WRITTEN PROBLEM.
Turn the lines of the records below into a JSON list of strings, one string for each line, with blank lines left out. Leave the pictures out of the answer.

EXTRACTED DATA.
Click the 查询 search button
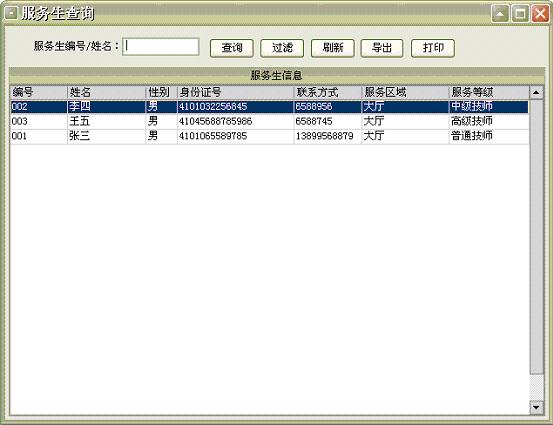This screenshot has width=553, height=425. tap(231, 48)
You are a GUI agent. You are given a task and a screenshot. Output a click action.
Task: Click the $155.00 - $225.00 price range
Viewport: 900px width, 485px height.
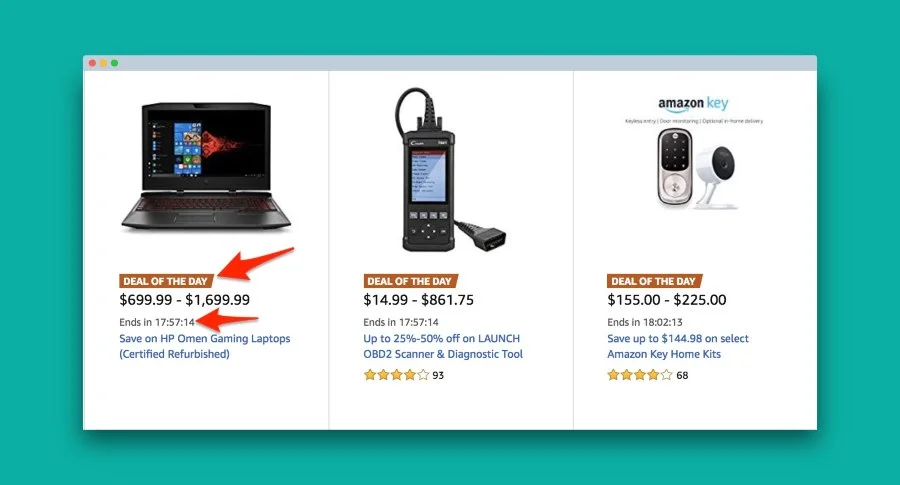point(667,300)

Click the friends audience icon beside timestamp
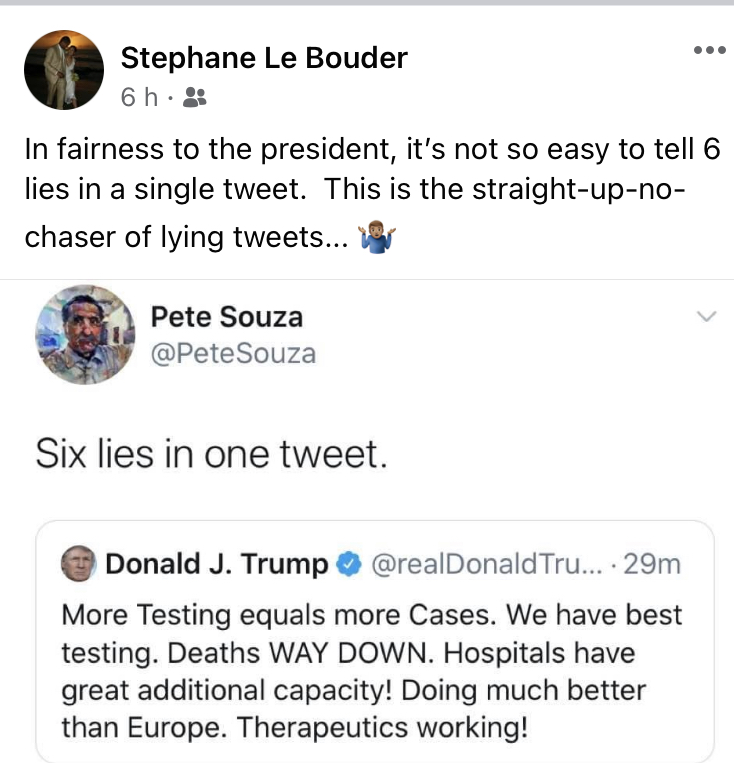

WORKED ANSWER.
[
  "Click the 查询 search button",
  "This screenshot has width=553, height=425. tap(231, 48)",
  "You are a GUI agent. You are given a task and a screenshot. Output a click action.",
  "Task: Click the $155.00 - $225.00 price range",
  "Viewport: 900px width, 485px height.",
  "point(667,300)",
  "Click the friends audience icon beside timestamp"
]